Этот день явился не только днем страшного удара по Красной армии, но и днем национального позора элиты советской интеллигенции. «Распни его!» – кричали и писали виднейшие ученые, члены президиума Академии наук СССР, включая всемирно известного Н.И. Вавилова и самого ее недавно избранного президента В.Л. Комарова; народные артисты СССР, в том числе и обаятельнейшая, нежно женственная А.К. Тарасова; «инженеры человеческих душ» (в том числе и считавшиеся записными гуманистами Леонид Леонов, Антон Макаренко, Алексей Толстой, Александр Фадеев, Константин Федин, Михаил Шолохов…). А некоторые прямо-таки изощрялись, чтобы этакое придумать, как бы похлеще заклеймить. Старался Демьян Бедный:
Шпионы преданы суду! Все эти Фельдманы, Якиры, Примаковы, Все Тухачевские и Путны – подлый сброд!Здесь же подвизался тогда еще сравнительно молодой, но уже весьма шустрый Александр Безыменский:
Беспутных Путн фашистская орда. Гнусь Тухачевских, Корков и Якиров В огромный зал Советского суда Приведена без масок и мундиров.По поводу «дела» Тухачевского и его «подельников» к настоящему времени накопилась обильная литература, как отечественная, так и зарубежная. Поэтому я позволю себе подготовку и ход этого процесса специально не рассматривать. Скажу только, что главная слабость всех этих публикаций состоит в отсутствии (как правило) первичных источников, до сих пор хранящихся в ведомственных архивах правоохранительных органов.
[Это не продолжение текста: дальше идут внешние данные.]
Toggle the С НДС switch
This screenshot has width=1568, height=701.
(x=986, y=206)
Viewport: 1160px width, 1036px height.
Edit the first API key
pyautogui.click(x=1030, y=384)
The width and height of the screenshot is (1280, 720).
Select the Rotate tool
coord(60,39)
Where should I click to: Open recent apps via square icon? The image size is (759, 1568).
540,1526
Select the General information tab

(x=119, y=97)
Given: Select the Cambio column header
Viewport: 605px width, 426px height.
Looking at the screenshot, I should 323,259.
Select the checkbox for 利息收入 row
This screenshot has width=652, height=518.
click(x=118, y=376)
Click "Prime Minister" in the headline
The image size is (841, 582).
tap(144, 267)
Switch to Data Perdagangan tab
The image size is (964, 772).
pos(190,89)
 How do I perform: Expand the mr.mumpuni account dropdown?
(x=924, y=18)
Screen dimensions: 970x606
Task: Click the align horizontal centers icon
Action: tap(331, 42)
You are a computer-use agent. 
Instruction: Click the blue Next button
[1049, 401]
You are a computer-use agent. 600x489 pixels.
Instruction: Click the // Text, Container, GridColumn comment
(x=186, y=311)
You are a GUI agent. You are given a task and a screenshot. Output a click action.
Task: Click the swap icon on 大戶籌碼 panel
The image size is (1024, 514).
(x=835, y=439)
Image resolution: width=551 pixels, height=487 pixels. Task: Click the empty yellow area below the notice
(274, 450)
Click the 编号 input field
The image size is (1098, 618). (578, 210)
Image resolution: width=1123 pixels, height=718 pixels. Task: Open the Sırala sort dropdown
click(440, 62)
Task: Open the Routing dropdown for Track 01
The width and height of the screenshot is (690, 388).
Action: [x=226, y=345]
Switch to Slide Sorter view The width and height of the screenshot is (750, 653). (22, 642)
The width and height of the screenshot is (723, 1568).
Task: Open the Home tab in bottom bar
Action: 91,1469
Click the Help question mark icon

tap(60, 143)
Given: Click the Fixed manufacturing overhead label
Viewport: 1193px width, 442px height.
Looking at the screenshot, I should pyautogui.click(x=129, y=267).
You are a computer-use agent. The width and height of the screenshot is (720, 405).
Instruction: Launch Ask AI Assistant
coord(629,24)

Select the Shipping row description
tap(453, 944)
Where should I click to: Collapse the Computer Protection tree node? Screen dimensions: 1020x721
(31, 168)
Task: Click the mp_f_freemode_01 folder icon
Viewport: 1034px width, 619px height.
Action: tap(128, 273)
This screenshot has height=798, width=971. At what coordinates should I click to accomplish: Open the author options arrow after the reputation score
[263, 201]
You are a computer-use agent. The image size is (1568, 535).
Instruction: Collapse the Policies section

Необходимо определиться и в вопросе о том, а был ли вообще этот процесс? Уже неоднократно упоминавшийся перебежчик майор госбезопасности из НКВД Л.Л. Никольский (Орлов), ссылаясь на свидетельство ответственного функционера НКВД майора госбезопасности С.М. Шпигельгласа, утверждал, что вообще «не было никакого трибунала, судившего Тухачевского и его семерых соратников, они просто были тайно расстреляны по приказу, исходившему от Сталина… Как утверждал Шпигельглас, сразу же после казни Тухачевского и его соратников, Ежов вызвал к себе на заседание маршала Буденного, маршала Блюхера и нескольких других высших военных, сообщил им о заговоре Тухачевского и дал подписать заранее подготовленный приговор трибунала» 20. Такую же точку зрения высказывал и другой перебежчик (из РККА) – Бармин.